In other words, society falls, the food chain crumbles and we all die.

Republican "truth" is that the state must slash spending because increasing taxes will wreck recovery, massacre middle-class families and throw those who now have jobs into the streets.

Not a direct death sentence, granted, but economic Armageddon implying bedlam and eventual anarchy.

The real truth, of course, is somewhere in the middle, but there are no signs yet of moving that way.

Responding to the Guv's plan to hike the personal-income tax from 3.07 percent to 3.57 percent to grab an extra $1.5 billion, Republican Senate President Joe Scarnati said: "The last thing we can afford to do is raise taxes on working people and job creators who are already struggling to make ends meet. . . . There is no support in the Republican Senate for this type of broad-based tax increase."

So, we face next week's fiscal-year deadline caught between two "truths."

The Western Pennsylvania Democrat in the hallway says we should do this: With no GOP support for a tax increase and with questionable Democratic support (though His Edness is scheduled to meet today with House and Senate Dems to sell it), pass a big-cuts budget without new taxes and see what happens.

If there indeed is lawless chaos in the streets, mosquito-borne death in the suburbs and barren fields everywhere else, come back and approve supplemental spending, even if it means increasing taxes.

"That," he says, "is a real last-resort tax hike."

(It also could give Democrats an I-told-you-so political label, as opposed to the tax-and-spend label Republicans hang on them now.)

He suggests that many Democrats support a no-tax budget because constituents, hurting from the recession and mindful of legislative greed and avarice (2005 pay raise; ongoing corruption probes) are especially touchy about paying higher taxes.

And it's possible that an improving economy decreases the need for higher taxes.
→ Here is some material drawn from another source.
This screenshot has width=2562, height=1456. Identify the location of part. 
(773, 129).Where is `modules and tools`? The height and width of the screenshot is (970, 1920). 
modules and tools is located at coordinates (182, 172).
As one GOP lawmaker puts it: "What if we increase taxes this year and the economy recovers next year and we face voters in 2010 trying to explain why we hiked their taxes?"

I still favor a stopgap budget to keep government running and state workers paid until pols agree on a spending plan. Harrisburg Democratic Rep. Ron Buxton says he's introducing such a bill.

I also like Harrisburg GOP Rep. Ron Marsico's measure to force the governor, the Cabinet and all lawmakers to forfeit pay every day the annual budget is late - although, honestly, such a law is only wishful thinking.

So, maybe an option ought to be a budget that does little else but point us toward the truth.